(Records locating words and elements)
--- start ---
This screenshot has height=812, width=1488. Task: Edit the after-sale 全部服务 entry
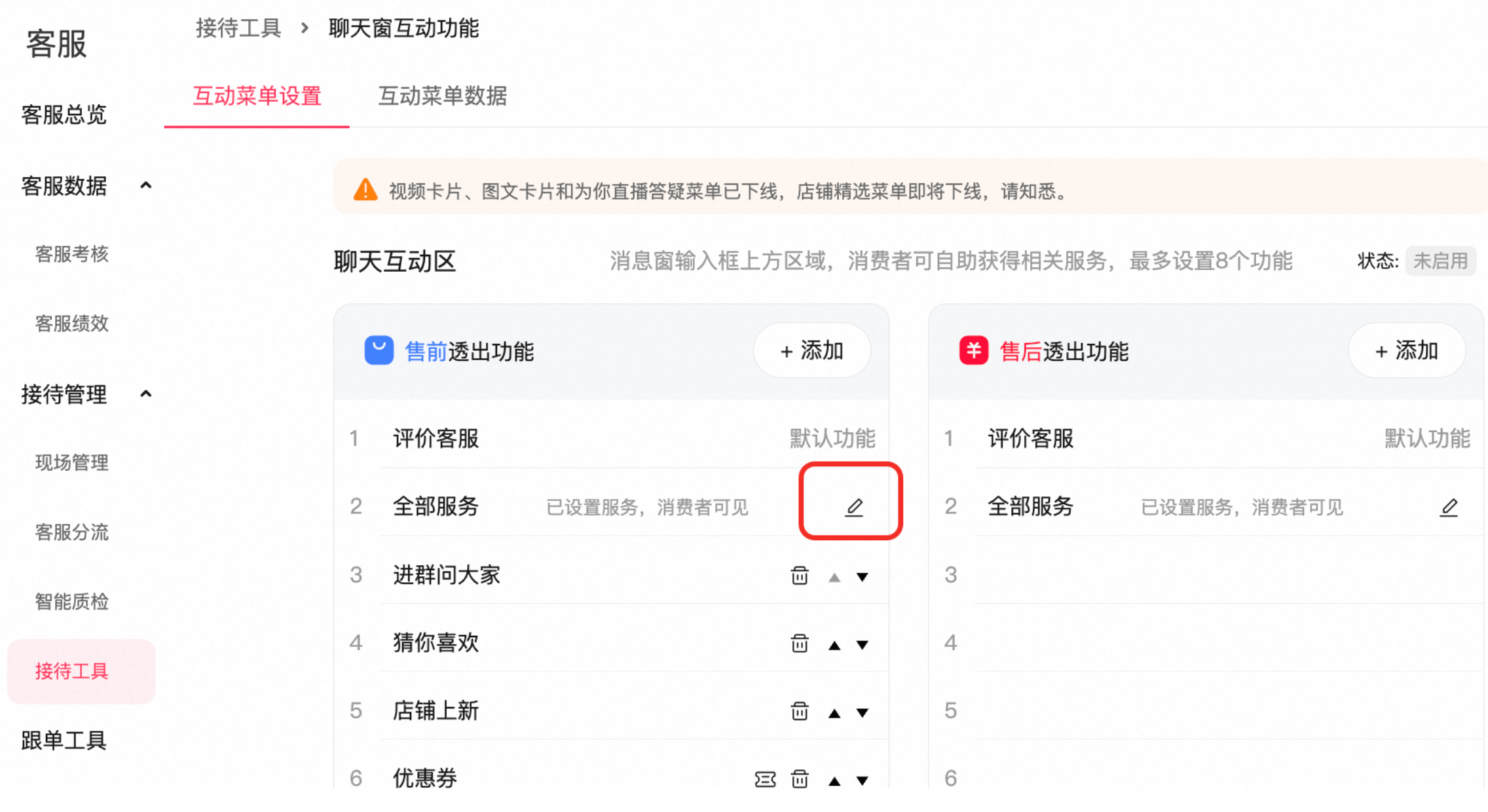(1449, 507)
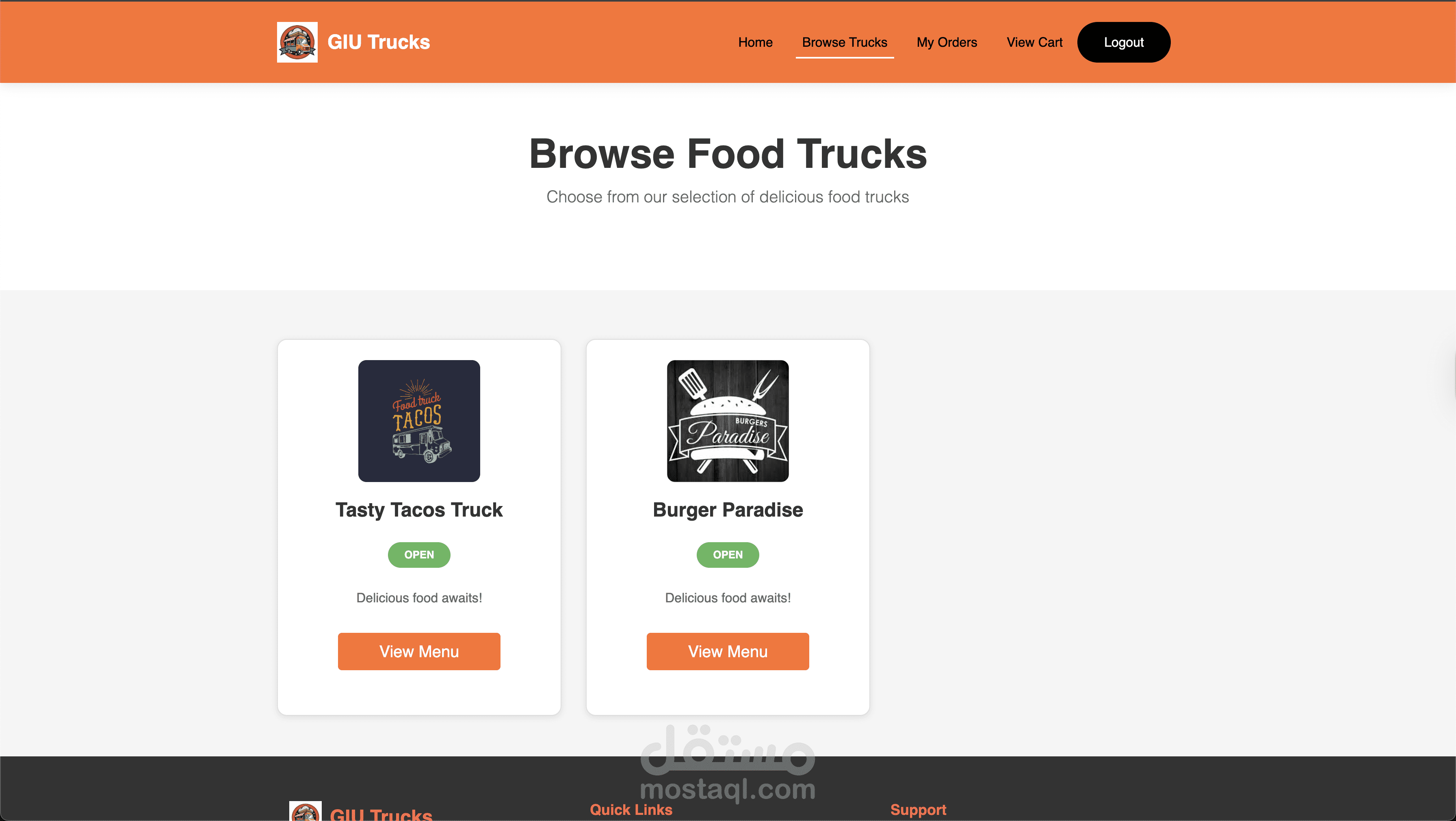Select the Browse Trucks nav tab
This screenshot has height=821, width=1456.
pyautogui.click(x=845, y=42)
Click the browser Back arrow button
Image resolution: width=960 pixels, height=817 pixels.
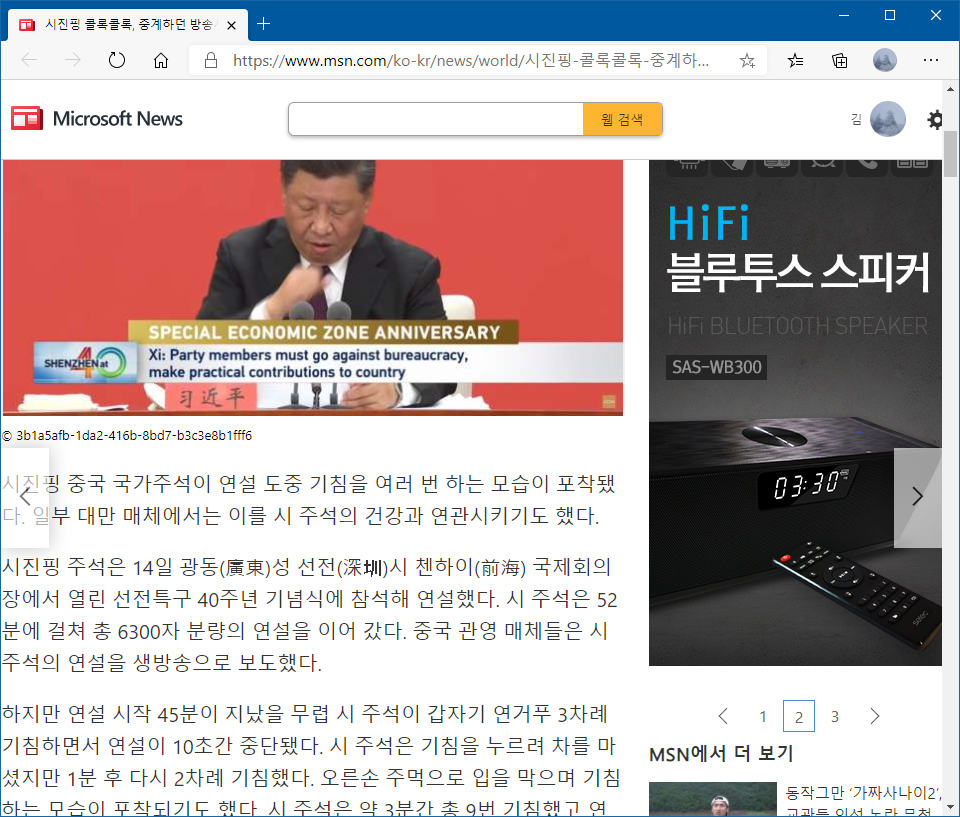point(29,61)
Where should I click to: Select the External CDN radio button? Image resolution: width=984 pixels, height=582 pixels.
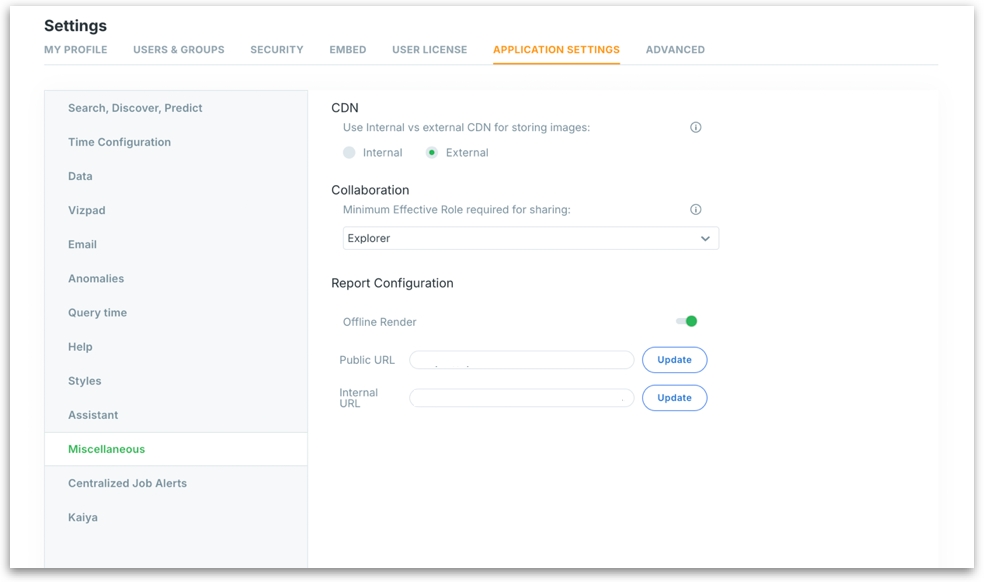432,153
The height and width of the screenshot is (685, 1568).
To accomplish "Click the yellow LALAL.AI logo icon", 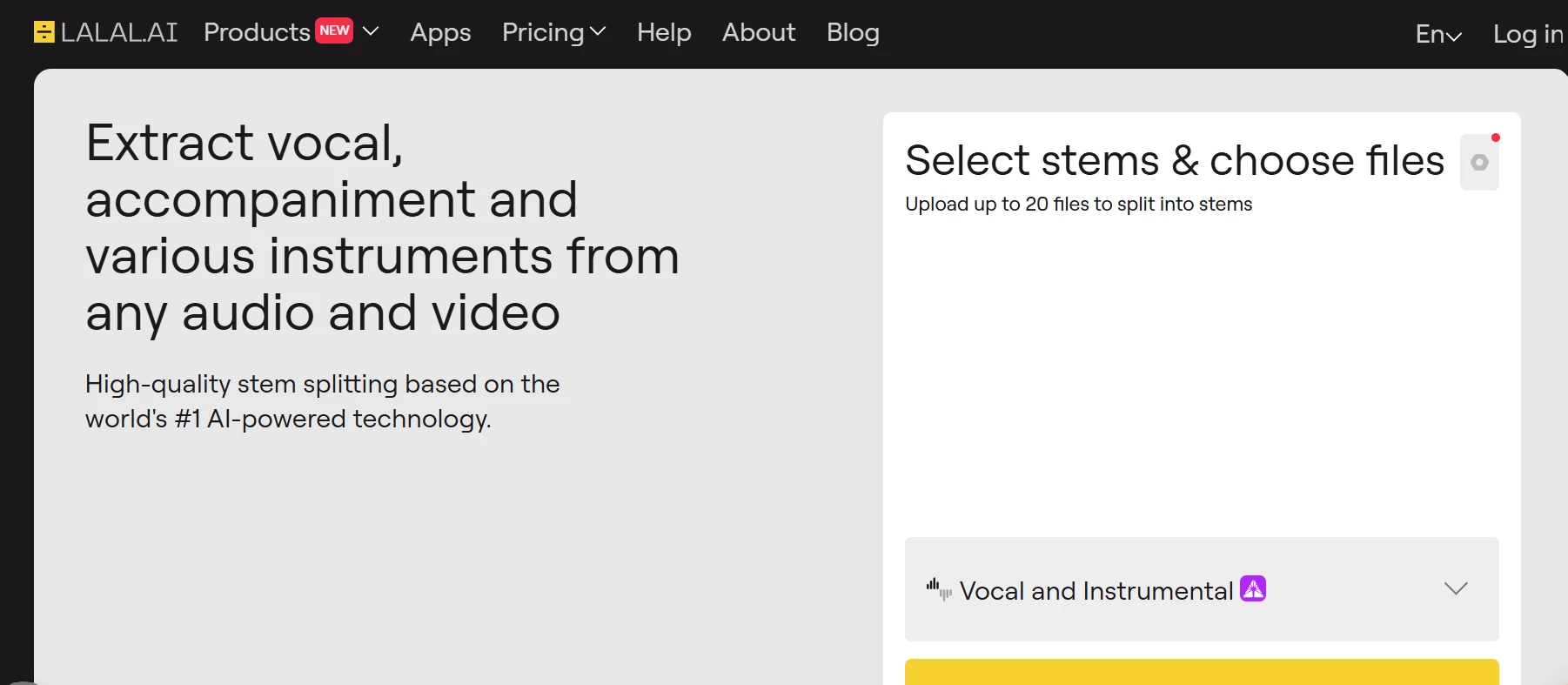I will coord(44,32).
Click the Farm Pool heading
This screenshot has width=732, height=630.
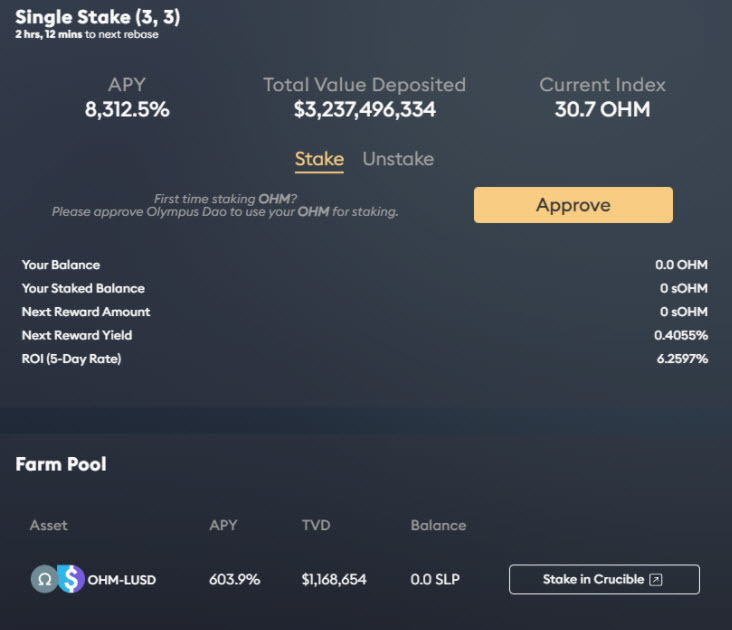point(61,464)
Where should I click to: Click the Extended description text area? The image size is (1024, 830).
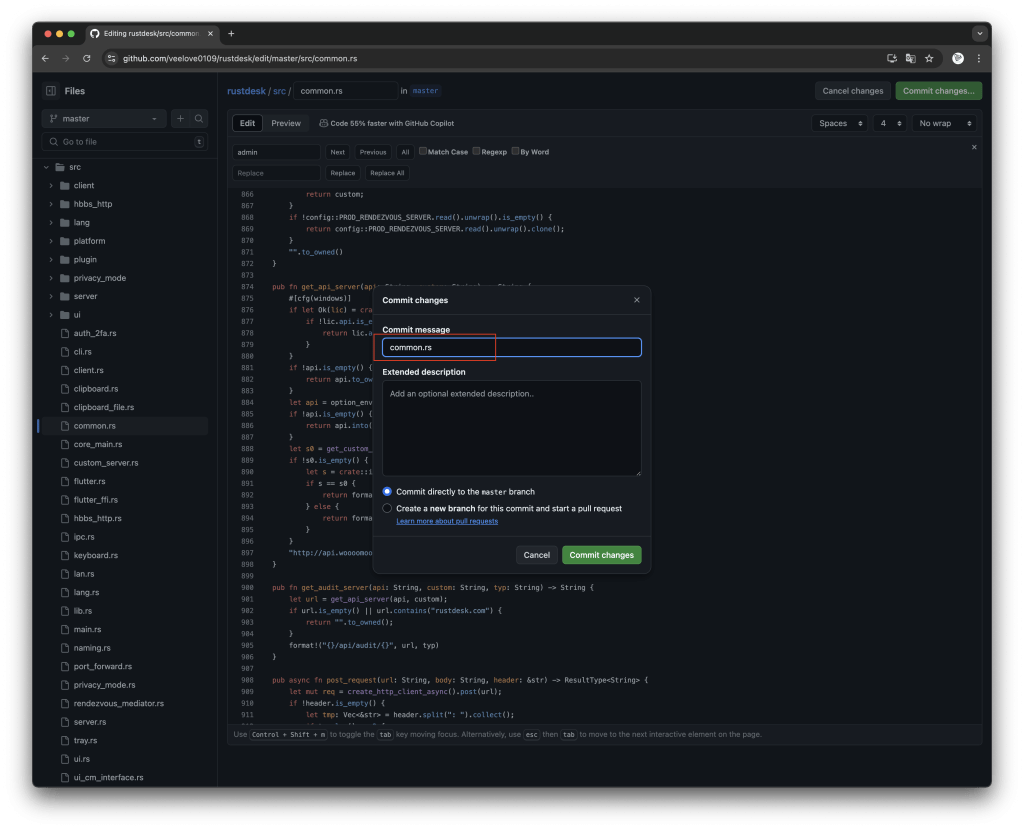(511, 428)
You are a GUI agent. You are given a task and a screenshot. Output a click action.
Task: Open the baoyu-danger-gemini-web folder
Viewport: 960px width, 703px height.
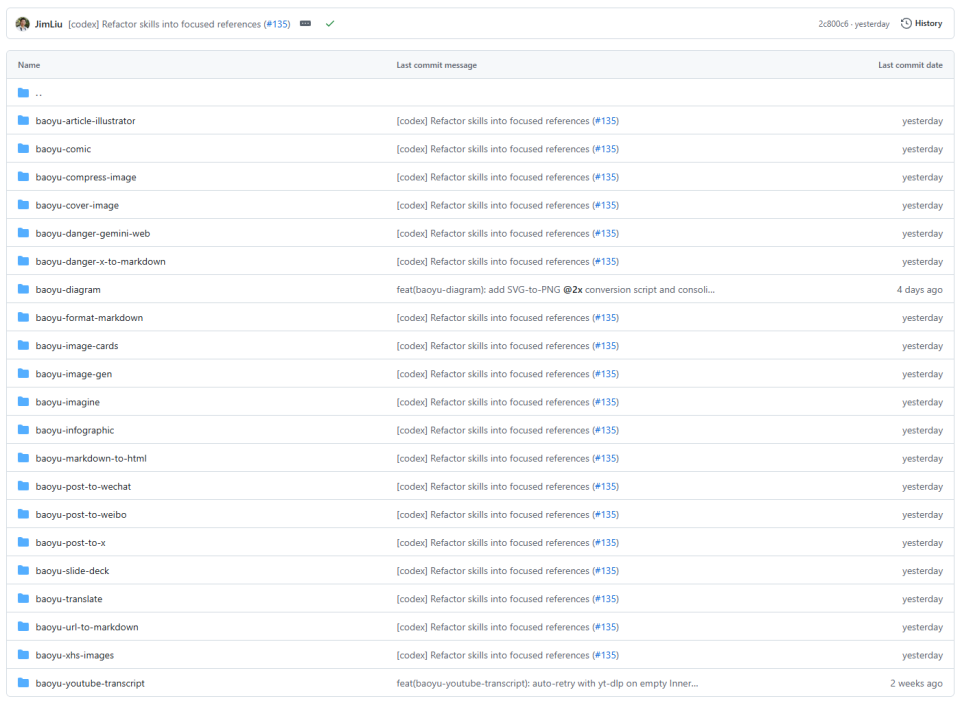pos(92,233)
--- end ---
The problem →
Please transcribe the records exactly, starting at the line that contains "Where should I click to: Click" and continuing through the end of the records. Leave the pictures out of your answer.

Output of the exercise →
Where should I click to: Click the Extended description text area? The image size is (1024, 830).
(511, 428)
You are a GUI agent. You are given a task and a screenshot. Output a click action.
Task: Open the baoyu-danger-gemini-web folder
Viewport: 960px width, 703px height.
pos(92,233)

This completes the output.